The margin for error in the AI funding ecosystem is narrowing, according to a recent S&P Global report, which highlights the fact that increased adoption and monetisation of the technology is needed to justify related spending plans.
In 2026, S&P Global predicts that the five largest cloud service providers (Alphabet, Amazon, Meta, Microsoft and Oracle) will spend approximately US$750 billion on capex – 38% of their revenue. Capital spending is expected to increase to US$1 trillion by 2029.
Direct debt issuance from US hyperscalers was US$115 billion in Q1 this year, up from US$70 billion across all of 2025. This activity has made the US high-tech sector the largest contributor (19%) to global nonfinancial issuance over the quarter.

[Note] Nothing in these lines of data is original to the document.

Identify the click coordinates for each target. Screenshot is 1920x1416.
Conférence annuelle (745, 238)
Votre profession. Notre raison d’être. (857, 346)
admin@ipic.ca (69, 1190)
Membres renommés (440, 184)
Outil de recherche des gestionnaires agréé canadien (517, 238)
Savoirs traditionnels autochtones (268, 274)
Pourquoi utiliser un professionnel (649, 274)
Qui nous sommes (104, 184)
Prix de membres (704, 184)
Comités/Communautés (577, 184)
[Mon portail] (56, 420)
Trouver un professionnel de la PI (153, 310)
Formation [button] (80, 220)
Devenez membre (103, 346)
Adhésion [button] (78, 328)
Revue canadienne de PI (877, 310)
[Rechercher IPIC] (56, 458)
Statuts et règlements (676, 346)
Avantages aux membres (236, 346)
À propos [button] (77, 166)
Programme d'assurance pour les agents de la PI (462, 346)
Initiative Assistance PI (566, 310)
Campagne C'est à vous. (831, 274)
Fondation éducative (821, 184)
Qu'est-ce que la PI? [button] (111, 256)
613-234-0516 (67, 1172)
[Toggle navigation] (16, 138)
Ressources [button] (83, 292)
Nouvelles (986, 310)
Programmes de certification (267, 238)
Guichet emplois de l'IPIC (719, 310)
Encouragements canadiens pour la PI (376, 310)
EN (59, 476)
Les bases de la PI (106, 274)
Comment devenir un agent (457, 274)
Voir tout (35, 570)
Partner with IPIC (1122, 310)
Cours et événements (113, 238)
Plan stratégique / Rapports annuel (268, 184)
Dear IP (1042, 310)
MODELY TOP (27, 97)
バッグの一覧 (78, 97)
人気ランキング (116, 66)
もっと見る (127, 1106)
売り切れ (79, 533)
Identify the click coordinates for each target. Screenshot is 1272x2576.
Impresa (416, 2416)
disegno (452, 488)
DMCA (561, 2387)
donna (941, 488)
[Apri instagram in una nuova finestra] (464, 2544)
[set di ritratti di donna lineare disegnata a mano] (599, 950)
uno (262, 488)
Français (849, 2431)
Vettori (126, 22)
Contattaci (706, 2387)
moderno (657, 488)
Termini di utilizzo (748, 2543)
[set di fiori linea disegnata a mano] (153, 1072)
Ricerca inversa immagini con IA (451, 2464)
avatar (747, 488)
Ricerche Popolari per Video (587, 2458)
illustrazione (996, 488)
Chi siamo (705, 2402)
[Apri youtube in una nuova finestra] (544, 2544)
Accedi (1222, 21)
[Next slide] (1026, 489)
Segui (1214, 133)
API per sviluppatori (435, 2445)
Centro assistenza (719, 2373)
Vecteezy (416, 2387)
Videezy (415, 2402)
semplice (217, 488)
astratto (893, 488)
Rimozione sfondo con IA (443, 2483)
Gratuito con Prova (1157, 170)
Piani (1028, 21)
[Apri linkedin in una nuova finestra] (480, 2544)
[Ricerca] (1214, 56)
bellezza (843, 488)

Such spending has increased revenue and net income for hyperscalers in Q1, but also limited free cash flow, the report warns. It expects hyperscalers to start recovering from this in 2027/28, but added “if the expected cash flow improvements don’t materialise, stretched balance sheets could pose a risk to the ratings”.
As hyperscalers invest in other aspects of the AI ecosystem, such as data centre funding, and provide contractual support to AI model developers, interconnected financial exposure across the space increases. This circular funding is accompanied by contingent guarantees, wherein investment grade companies act as guarantors to often speculative or unrated firms.
These instances have prompted the ratings agency “to adjust hyperscalers’ debt to include obligations that behave like debt even if they’re not classified as such,” S&P Global explained.
“These types of transactions could increase future cash strains and potentially affect credit quality,” it noted, adding that each guarantee is assessed on a case-by-case basis.
S&P Global expects some hyperscalers to be better equipped to absorb their massive investments without adversely pressuring their credit metrics. Alphabet (AA+/Stable/A-1+) and Microsoft (AAA/Stable/A-1+) lead the pack with more balance sheet head room, while Oracle (BBB/Negative/A-2) lags with weaker internal cash flow and higher leverage.
Although Amazon (AA/Stable/A-1+) and Meta (AA-/Stable/–) “have seen a more pronounced erosion of financial flexibility versus historical levels as AI-driven capital spending has accelerated”, the agency expects their cash flow to strengthen as their AI investments push up revenues and EBITDA.
“The long-term credit outlook will depend on whether revenue growth can effectively outpace these massive debt-funded capital commitments.”